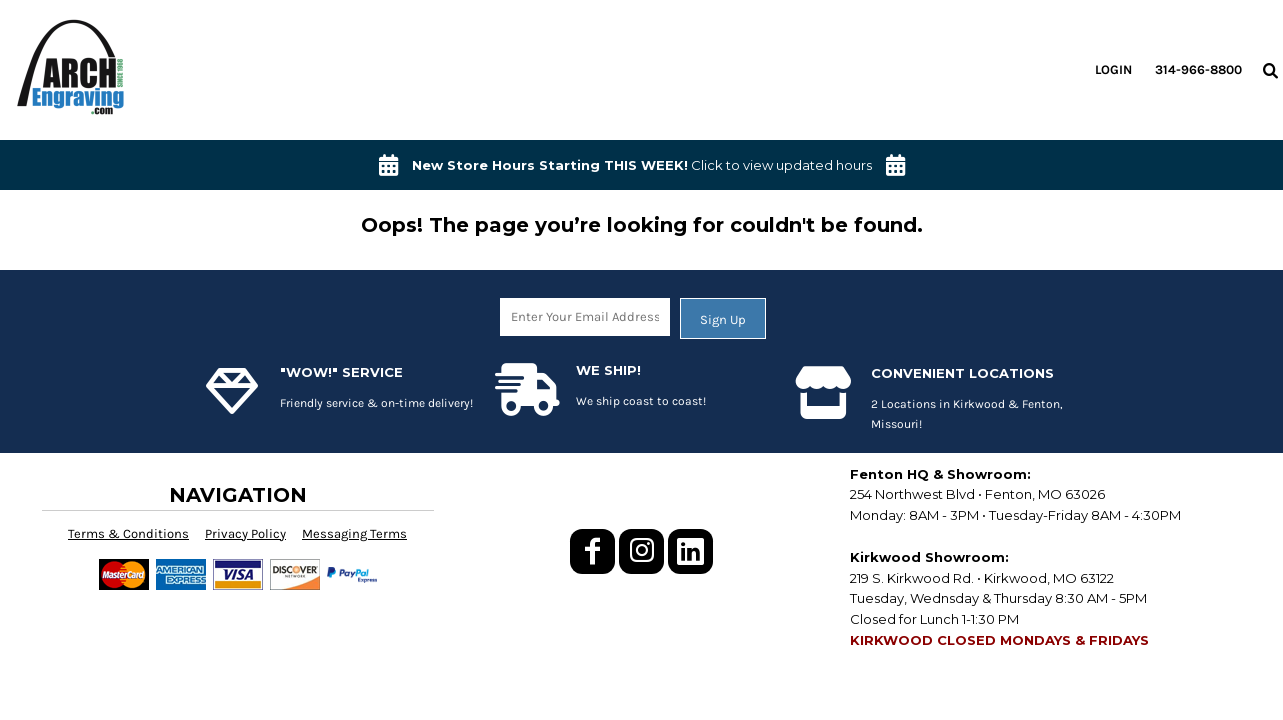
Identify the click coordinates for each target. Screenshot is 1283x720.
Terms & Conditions (128, 533)
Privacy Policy (245, 533)
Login (1113, 69)
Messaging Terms (354, 533)
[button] (1270, 70)
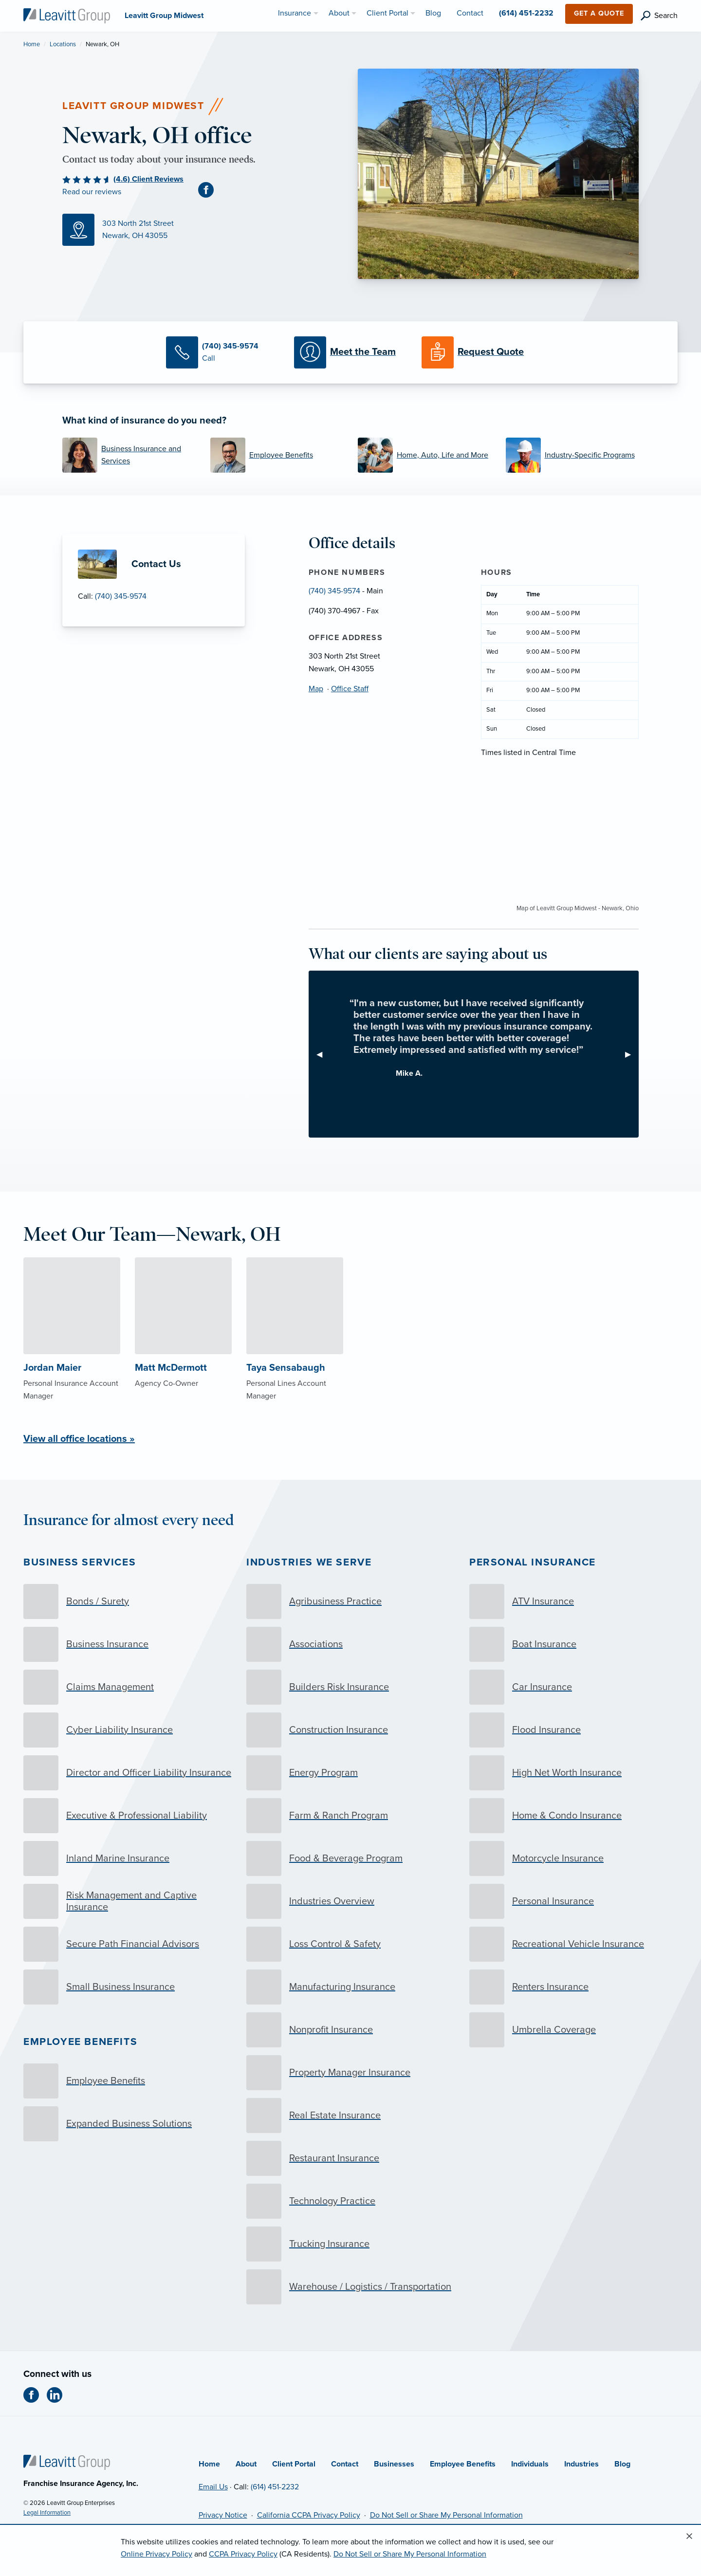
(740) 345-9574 (121, 596)
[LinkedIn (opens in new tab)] (58, 2395)
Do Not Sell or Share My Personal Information (446, 2515)
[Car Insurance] (573, 1687)
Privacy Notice (223, 2515)
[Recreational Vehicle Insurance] (573, 1944)
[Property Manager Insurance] (350, 2072)
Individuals (530, 2464)
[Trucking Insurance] (350, 2244)
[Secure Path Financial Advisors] (127, 1944)
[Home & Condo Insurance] (573, 1815)
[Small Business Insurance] (127, 1987)
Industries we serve (308, 1562)
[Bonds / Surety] (127, 1601)
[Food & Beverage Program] (350, 1858)
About (246, 2464)
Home (31, 44)
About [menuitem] (339, 13)
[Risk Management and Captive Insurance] (127, 1901)
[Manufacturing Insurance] (350, 1987)
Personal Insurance (532, 1562)
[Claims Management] (127, 1687)
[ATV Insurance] (573, 1601)
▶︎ (632, 1054)
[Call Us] (222, 352)
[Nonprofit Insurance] (350, 2029)
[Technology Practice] (350, 2201)
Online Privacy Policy (156, 2554)
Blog (622, 2464)
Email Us (213, 2487)
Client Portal (293, 2464)
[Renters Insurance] (573, 1987)
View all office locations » (79, 1439)
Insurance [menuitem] (294, 13)
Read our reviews (91, 192)
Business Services (79, 1562)
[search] (659, 16)
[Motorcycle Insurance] (573, 1858)
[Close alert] (689, 2536)
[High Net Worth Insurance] (573, 1772)
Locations (63, 44)
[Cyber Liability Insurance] (127, 1730)
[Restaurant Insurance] (350, 2158)
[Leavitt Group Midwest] (66, 15)
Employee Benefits (80, 2042)
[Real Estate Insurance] (350, 2115)
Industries (581, 2464)
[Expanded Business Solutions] (127, 2123)
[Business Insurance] (127, 1644)
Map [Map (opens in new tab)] (316, 689)
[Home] (66, 2461)
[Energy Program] (350, 1772)
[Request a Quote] (478, 352)
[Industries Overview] (350, 1901)
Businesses (394, 2464)
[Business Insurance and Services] (129, 455)
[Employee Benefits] (277, 455)
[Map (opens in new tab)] (202, 230)
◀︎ (323, 1054)
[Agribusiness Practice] (350, 1601)
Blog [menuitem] (433, 13)
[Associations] (350, 1644)
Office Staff (350, 689)
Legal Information (47, 2513)
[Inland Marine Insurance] (127, 1858)
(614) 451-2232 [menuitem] (526, 13)
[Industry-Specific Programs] (572, 455)
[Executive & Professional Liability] (127, 1815)
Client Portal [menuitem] (387, 13)
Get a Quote (599, 13)
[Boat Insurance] (573, 1644)
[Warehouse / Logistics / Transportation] (350, 2286)
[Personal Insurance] (573, 1901)
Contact (344, 2464)
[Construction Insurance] (350, 1730)
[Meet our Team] (350, 352)
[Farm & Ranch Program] (350, 1815)
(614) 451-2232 (275, 2487)
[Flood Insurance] (573, 1730)
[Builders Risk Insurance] (350, 1687)
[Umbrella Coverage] (573, 2029)
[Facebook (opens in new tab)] (209, 189)
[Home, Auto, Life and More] (424, 455)
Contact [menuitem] (470, 13)
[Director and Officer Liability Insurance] (127, 1772)
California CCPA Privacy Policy (308, 2515)
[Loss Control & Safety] (350, 1944)
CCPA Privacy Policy (243, 2554)
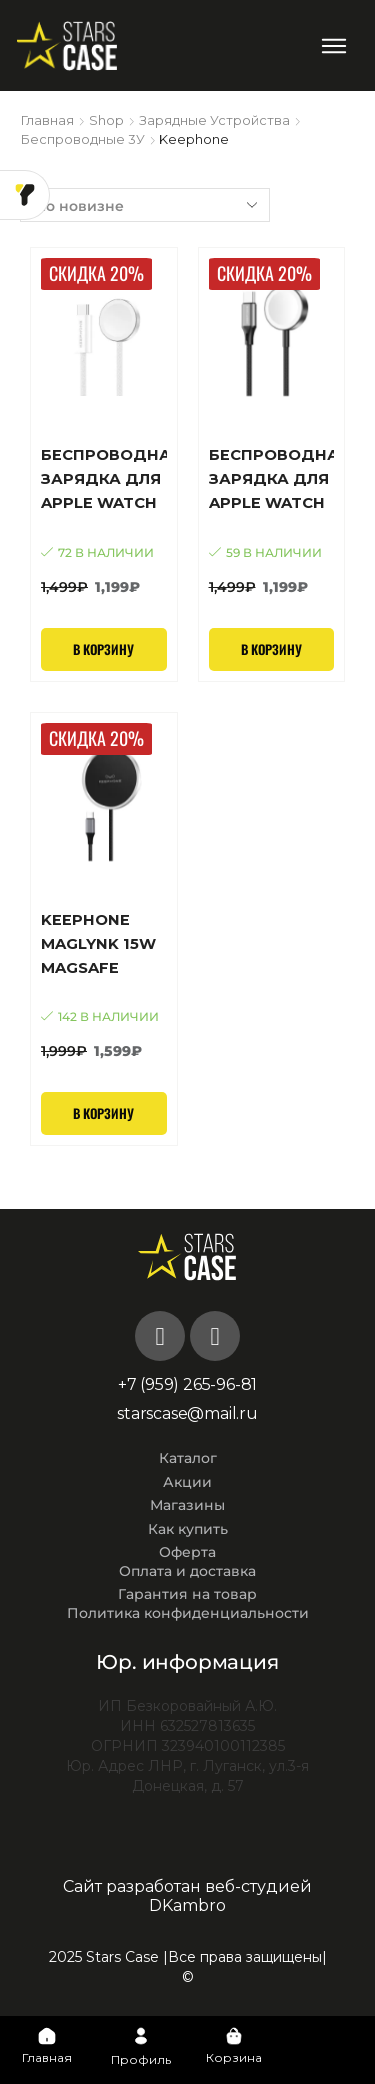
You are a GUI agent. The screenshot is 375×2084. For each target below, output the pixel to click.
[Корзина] (234, 2036)
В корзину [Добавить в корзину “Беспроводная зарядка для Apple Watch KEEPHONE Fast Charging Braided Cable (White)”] (103, 649)
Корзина (234, 2057)
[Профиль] (141, 2036)
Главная (47, 120)
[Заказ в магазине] (145, 205)
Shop (106, 120)
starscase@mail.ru (187, 1413)
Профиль (141, 2059)
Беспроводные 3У (83, 139)
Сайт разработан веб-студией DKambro (187, 1896)
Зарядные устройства (214, 120)
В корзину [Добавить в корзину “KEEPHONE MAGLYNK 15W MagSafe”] (103, 1113)
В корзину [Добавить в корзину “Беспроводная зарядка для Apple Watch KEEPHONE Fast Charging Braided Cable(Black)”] (271, 649)
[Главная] (47, 2036)
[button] (334, 45)
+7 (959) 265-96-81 (187, 1384)
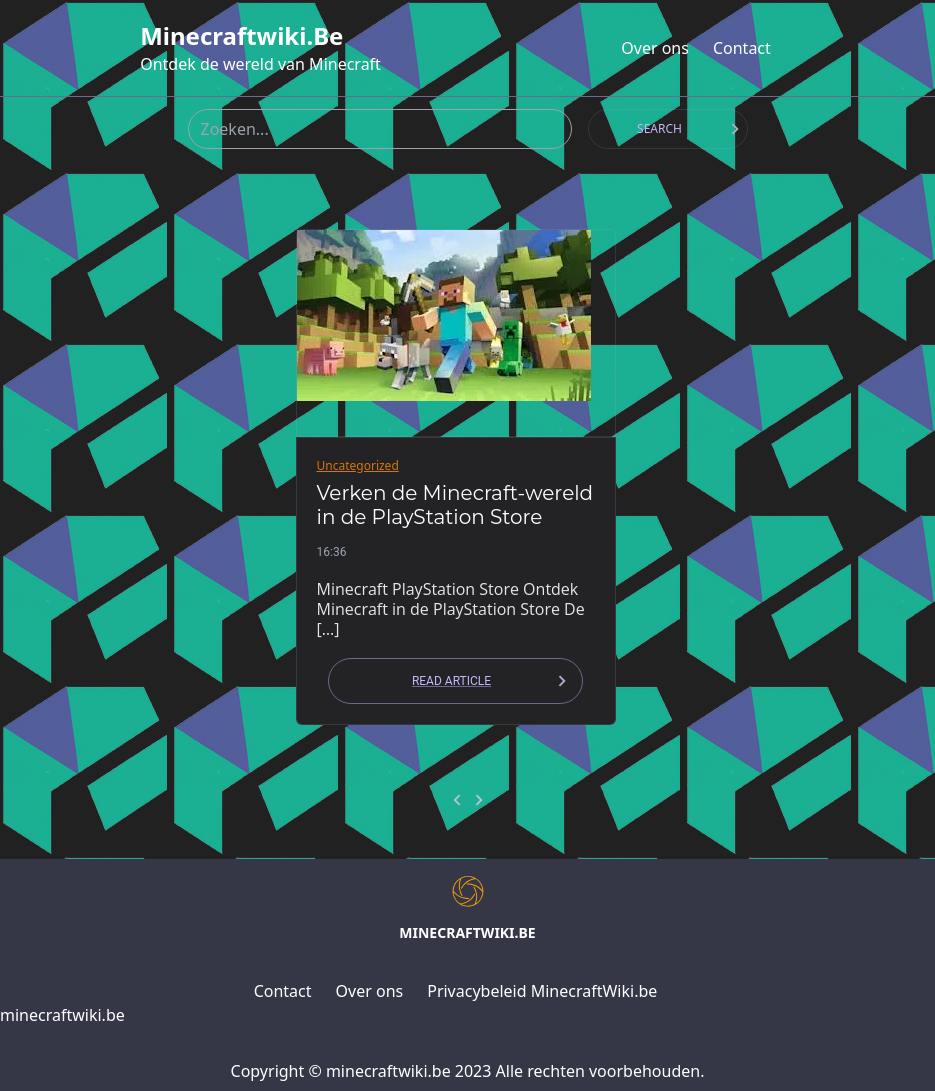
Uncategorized (358, 465)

····················

→ Directions for this task: Turn every line of the records above into a Markdown table with the columns Row and Line, putting a row number in the first and the line's text in the second. Skip blank lines and omit the pictures.

→ Task response:
| Row | Line |
|---|---|
| 1 | Identify the click coordinates for each target. Screenshot is 1283x720. |
| 2 | Terms & Conditions (128, 533) |
| 3 | Privacy Policy (245, 533) |
| 4 | Login (1113, 69) |
| 5 | Messaging Terms (354, 533) |
| 6 | [button] (1270, 70) |
| 7 | (740) 345-9574 (121, 596) |
| 8 | [LinkedIn (opens in new tab)] (58, 2395) |
| 9 | Do Not Sell or Share My Personal Information (446, 2515) |
| 10 | [Car Insurance] (573, 1687) |
| 11 | Privacy Notice (223, 2515) |
| 12 | [Recreational Vehicle Insurance] (573, 1944) |
| 13 | [Property Manager Insurance] (350, 2072) |
| 14 | Individuals (530, 2464) |
| 15 | [Trucking Insurance] (350, 2244) |
| 16 | [Secure Path Financial Advisors] (127, 1944) |
| 17 | [Home & Condo Insurance] (573, 1815) |
| 18 | [Small Business Insurance] (127, 1987) |
| 19 | Industries we serve (308, 1562) |
| 20 | [Bonds / Surety] (127, 1601) |
| 21 | [Food & Beverage Program] (350, 1858) |
| 22 | About (246, 2464) |
| 23 | Home (31, 44) |
| 24 | About [menuitem] (339, 13) |
| 25 | [Risk Management and Captive Insurance] (127, 1901) |
| 26 | [Manufacturing Insurance] (350, 1987) |
| 27 | Personal Insurance (532, 1562) |
| 28 | [Claims Management] (127, 1687) |
| 29 | [ATV Insurance] (573, 1601) |
| 30 | ▶︎ (632, 1054) |
| 31 | [Call Us] (222, 352) |
| 32 | [Nonprofit Insurance] (350, 2029) |
| 33 | [Technology Practice] (350, 2201) |
| 34 | Online Privacy Policy (156, 2554) |
| 35 | Blog (622, 2464) |
| 36 | Email Us (213, 2487) |
| 37 | Client Portal (293, 2464) |
| 38 | [Renters Insurance] (573, 1987) |
| 39 | View all office locations » (79, 1439) |
| 40 | Insurance [menuitem] (294, 13) |
| 41 | Read our reviews (91, 192) |
| 42 | Business Services (79, 1562) |
| 43 | [search] (659, 16) |
| 44 | [Motorcycle Insurance] (573, 1858) |
| 45 | [Close alert] (689, 2536) |
| 46 | [High Net Worth Insurance] (573, 1772) |
| 47 | Locations (63, 44) |
| 48 | [Cyber Liability Insurance] (127, 1730) |
| 49 | [Restaurant Insurance] (350, 2158) |
| 50 | [Leavitt Group Midwest] (66, 15) |
| 51 | Employee Benefits (80, 2042) |
| 52 | [Real Estate Insurance] (350, 2115) |
| 53 | Industries (581, 2464) |
| 54 | [Expanded Business Solutions] (127, 2123) |
| 55 | [Business Insurance] (127, 1644) |
| 56 | Map [Map (opens in new tab)] (316, 689) |
| 57 | [Home] (66, 2461) |
| 58 | [Energy Program] (350, 1772) |
| 59 | [Request a Quote] (478, 352) |
| 60 | [Industries Overview] (350, 1901) |
| 61 | Businesses (394, 2464) |
| 62 | [Business Insurance and Services] (129, 455) |
| 63 | [Employee Benefits] (277, 455) |
| 64 | [Map (opens in new tab)] (202, 230) |
| 65 | ◀︎ (323, 1054) |
| 66 | [Agribusiness Practice] (350, 1601) |
| 67 | Blog [menuitem] (433, 13) |
| 68 | [Associations] (350, 1644) |
| 69 | Office Staff (350, 689) |
| 70 | Legal Information (47, 2513) |
| 71 | [Inland Marine Insurance] (127, 1858) |
| 72 | (614) 451-2232 [menuitem] (526, 13) |
| 73 | [Industry-Specific Programs] (572, 455) |
| 74 | [Executive & Professional Liability] (127, 1815) |
| 75 | Client Portal [menuitem] (387, 13) |
| 76 | Get a Quote (599, 13) |
| 77 | [Boat Insurance] (573, 1644) |
| 78 | [Warehouse / Logistics / Transportation] (350, 2286) |
| 79 | [Personal Insurance] (573, 1901) |
| 80 | Contact (344, 2464) |
| 81 | [Construction Insurance] (350, 1730) |
| 82 | [Meet our Team] (350, 352) |
| 83 | [Farm & Ranch Program] (350, 1815) |
| 84 | (614) 451-2232 (275, 2487) |
| 85 | [Flood Insurance] (573, 1730) |
| 86 | [Builders Risk Insurance] (350, 1687) |
| 87 | [Umbrella Coverage] (573, 2029) |
| 88 | [Facebook (opens in new tab)] (209, 189) |
| 89 | [Home, Auto, Life and More] (424, 455) |
| 90 | Contact [menuitem] (470, 13) |
| 91 | [Director and Officer Liability Insurance] (127, 1772) |
| 92 | California CCPA Privacy Policy (308, 2515) |
| 93 | [Loss Control & Safety] (350, 1944) |
| 94 | CCPA Privacy Policy (243, 2554) |
| 95 | You are a GUI agent. The screenshot is 375×2084. For each target below, output the pixel to click. |
| 96 | [Корзина] (234, 2036) |
| 97 | В корзину [Добавить в корзину “Беспроводная зарядка для Apple Watch KEEPHONE Fast Charging Braided Cable (White)”] (103, 649) |
| 98 | Корзина (234, 2057) |
| 99 | [Профиль] (141, 2036) |
| 100 | Главная (47, 120) |
| 101 | [Заказ в магазине] (145, 205) |
| 102 | Shop (106, 120) |
| 103 | starscase@mail.ru (187, 1413) |
| 104 | Профиль (141, 2059) |
| 105 | Беспроводные 3У (83, 139) |
| 106 | Сайт разработан веб-студией DKambro (187, 1896) |
| 107 | Зарядные устройства (214, 120) |
| 108 | В корзину [Добавить в корзину “KEEPHONE MAGLYNK 15W MagSafe”] (103, 1113) |
| 109 | В корзину [Добавить в корзину “Беспроводная зарядка для Apple Watch KEEPHONE Fast Charging Braided Cable(Black)”] (271, 649) |
| 110 | [Главная] (47, 2036) |
| 111 | [button] (334, 45) |
| 112 | +7 (959) 265-96-81 (187, 1384) |
| 113 | Uncategorized (358, 465) |